Le juif a gardé l’or que votre fils m’avait donné généreusement, et
m’a emmenée en ce pays ; il m’a vendue à l’intendant de cette
abbaye, qui a été octroyée par Karl au seigneur Berthoald, ainsi
que je l’ai appris au couvent de Saint-Saturnin.
– Cette abbaye octroyée à mon
fils !… lui, compagnon de guerre de ces Franks maudits !
lui, traître ! lui, renégat ! Oh ! si tu dis vrai,
honte et malheur sur mon fils !…
– Traître ! renégat ! le
seigneur Berthoald ! lui, le plus généreux des hommes !
lui, qui m’eût arrachée à l’esclavage sans la cruauté de l’abbé,
qui m’a livrée au juif Mardochée.
– Ce juif s’appelait ainsi ?
– Vous le connaissez ?
– Écoute, pauvre enfant, et tu
comprendras ma douleur… Après une grande bataille livrée près de
Narbonne contre les Arabes, j’ai été prise par les guerriers de
Karl : le butin, les esclaves ont été tirés au sort ; on
nous a dit, à moi et à mes compagnes, que nous appartenions au chef
Berthoald et à ses hommes.
– Vous… esclave de votre fils ! Mais
il l’ignorait, mon Dieu !
– Oui, de même que j’ignorais que mon
nouveau maître Berthoald… fût mon fils Amael.
– Durant ce voyage du Languedoc ici,
votre fils ne vous a pas vue ?
– Nous étions huit ou dix femmes esclaves
dans chaque chariot couvert ; nous suivions l’armée de Karl.
Parfois les hommes du chef Berthoald venaient nous voir, et… mais
je n’offenserai pas ta pudeur, pauvre enfant, en te racontant ces
violences infâmes ! – ajouta Rosen-Aër en frémissant à ces
souvenirs de dégoût et d’horreur. – Mon âge m’a préservée d’une
honte à laquelle j’aurais d’ailleurs échappé par la mort… Mon fils
n’a jamais pris part à ces immondes orgies mêlées de cris, de
larmes et de sang ; car on frappait jusqu’au sang les
malheureuses qui voulaient échapper à ces outrages.
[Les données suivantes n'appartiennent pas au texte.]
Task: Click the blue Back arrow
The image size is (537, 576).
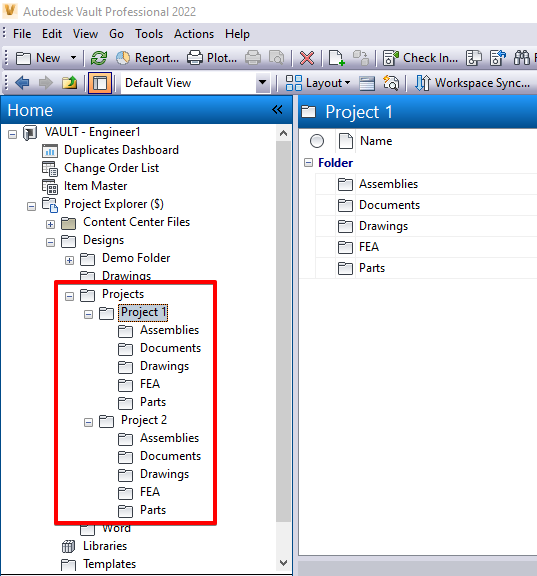Action: click(x=22, y=83)
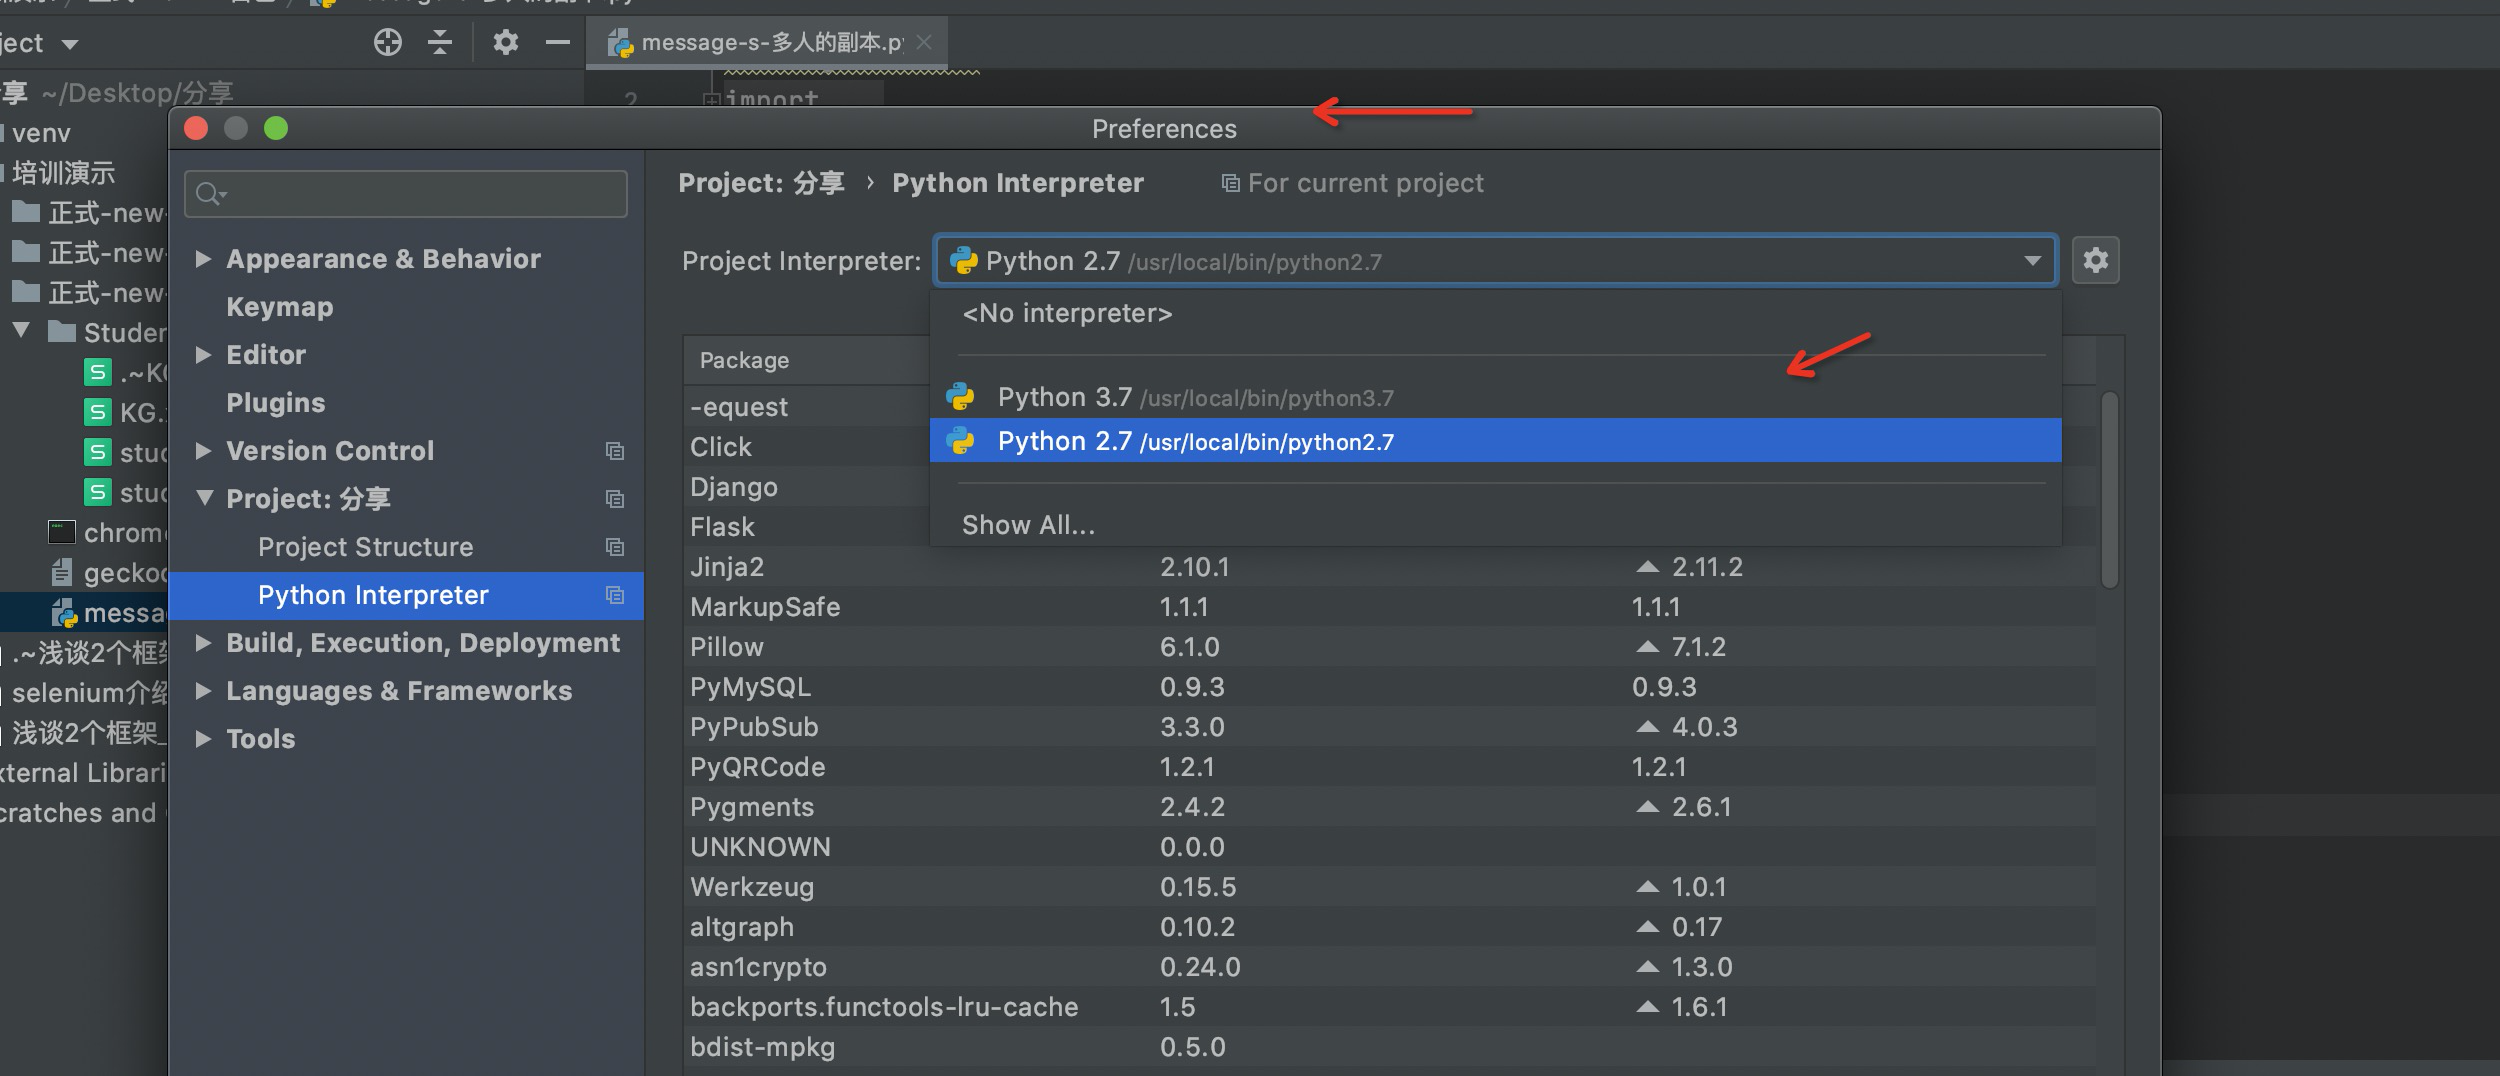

Nous sommes
ainsi arrivées jusqu’aux environs du couvent de
Saint-Saturnin ; là, nous avons fait une halte de quelques
heures. Le juif Mardochée se trouvait alors dans ce
monastère ; apprenant sans doute qu’à la suite de l’armée il y
avait des esclaves à acheter, il s’est rendu près de nous,
accompagné de quelques hommes de la bande de Berthoald. Tu as été
vendue, pauvre enfant, tu sais l’horrible examen que vous font
subir ces marchands de chair gauloise ?
– Oui, oui, cette honte, je l’ai subie
devant les moines de Saint-Saturnin lorsqu’ils m’ont vendue au
juif, – répondit Septimine en cachant dans ses mains son visage
empourpré de confusion. Rosen-Aër poursuivit : – Des femmes,
des jeunes filles, malgré leurs prières, leur résistance, ont été
dépouillées de leurs vêtements et profanées, souillées par les
regards des hommes qui voulaient nous vendre et nous acheter !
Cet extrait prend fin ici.